ID: 1231078 • Letter: C

Question

Could someone please help me understand this? Assume the price level is fixed.

When the government increases taxes (say by 10) it effects consumption indirectly through disposable income. Consumers will save some of it depending on the mpc (let's say .9). Therefore, the change in the AE's autonomous expenditure is 9 (10*.9).

On the other hand, if the government increases taxes by 10, using the same logic, AE's autonomous expenditure will decreases by 9. But how can you explain this is words? We can't say consumers are going to save a portion of the 10 taxes because you can't save something that is being taken away from you. Why does the autonomous expenditure decrease by a fraction of the tax in this case?
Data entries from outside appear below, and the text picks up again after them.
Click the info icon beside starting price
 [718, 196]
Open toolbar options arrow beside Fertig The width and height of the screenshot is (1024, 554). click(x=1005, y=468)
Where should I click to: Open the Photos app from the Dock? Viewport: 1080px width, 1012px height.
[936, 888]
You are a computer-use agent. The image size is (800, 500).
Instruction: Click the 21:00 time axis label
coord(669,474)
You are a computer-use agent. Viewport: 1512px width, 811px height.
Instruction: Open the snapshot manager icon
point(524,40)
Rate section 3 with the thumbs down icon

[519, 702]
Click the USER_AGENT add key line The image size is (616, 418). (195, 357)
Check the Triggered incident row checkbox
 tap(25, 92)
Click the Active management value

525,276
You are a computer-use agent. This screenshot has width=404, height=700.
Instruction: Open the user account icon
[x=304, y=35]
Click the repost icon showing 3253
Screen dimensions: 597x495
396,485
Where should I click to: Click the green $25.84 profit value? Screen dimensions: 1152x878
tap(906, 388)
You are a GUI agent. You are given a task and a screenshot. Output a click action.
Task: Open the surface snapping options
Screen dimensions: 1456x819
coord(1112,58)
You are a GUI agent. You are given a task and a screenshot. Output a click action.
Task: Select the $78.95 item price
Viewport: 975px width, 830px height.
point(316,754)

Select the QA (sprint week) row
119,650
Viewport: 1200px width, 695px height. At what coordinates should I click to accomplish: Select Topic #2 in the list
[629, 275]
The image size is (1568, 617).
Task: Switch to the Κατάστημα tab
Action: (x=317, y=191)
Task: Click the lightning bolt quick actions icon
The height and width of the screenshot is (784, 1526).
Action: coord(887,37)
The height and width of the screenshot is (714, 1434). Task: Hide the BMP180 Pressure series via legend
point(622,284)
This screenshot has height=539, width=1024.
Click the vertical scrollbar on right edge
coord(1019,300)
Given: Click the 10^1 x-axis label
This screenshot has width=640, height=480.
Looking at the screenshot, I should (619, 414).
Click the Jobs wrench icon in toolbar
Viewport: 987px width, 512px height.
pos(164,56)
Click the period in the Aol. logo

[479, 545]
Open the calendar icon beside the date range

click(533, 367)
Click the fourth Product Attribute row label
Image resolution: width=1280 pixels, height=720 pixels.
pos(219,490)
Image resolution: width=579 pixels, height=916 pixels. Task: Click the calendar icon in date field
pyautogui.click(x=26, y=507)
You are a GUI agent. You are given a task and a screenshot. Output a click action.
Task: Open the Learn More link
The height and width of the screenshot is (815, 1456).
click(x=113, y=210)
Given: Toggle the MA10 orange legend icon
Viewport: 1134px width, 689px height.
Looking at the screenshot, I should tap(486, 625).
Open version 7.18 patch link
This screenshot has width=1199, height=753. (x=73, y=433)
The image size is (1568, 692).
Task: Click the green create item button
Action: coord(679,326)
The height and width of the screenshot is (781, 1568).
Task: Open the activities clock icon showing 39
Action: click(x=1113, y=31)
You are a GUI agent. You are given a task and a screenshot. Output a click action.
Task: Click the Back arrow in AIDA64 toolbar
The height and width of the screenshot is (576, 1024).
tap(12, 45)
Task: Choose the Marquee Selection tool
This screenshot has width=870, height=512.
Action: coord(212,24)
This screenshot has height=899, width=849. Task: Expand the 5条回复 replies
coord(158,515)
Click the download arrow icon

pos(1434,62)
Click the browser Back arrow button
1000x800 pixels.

I understand the math but not the logic. Thanks!!

Explanation / Answer

In the first part, I assume you mean that the government decreases taxes. The consumer's income effectively increases by the amount of the tax decrease. The MPC shows how much of this income increase they will spend. If the tax decreases by 10, then their income increases by 10, and with an mpc of .9, this will mean that they are spending 9 of that 10 increase. To make sense of what happens in the event of a tax increase think of their total income. They have two things they can do with the money, spend it, or save it. If they suddenly have less money (because of a tax increase), they will have to cut their spending, or saving. If they make 10 less, that's 10 that they can't spend or save. With an mpc of .9, that means that they will reduce spending by 9 because of the tax, and the other 1 will be a reduction in their savings.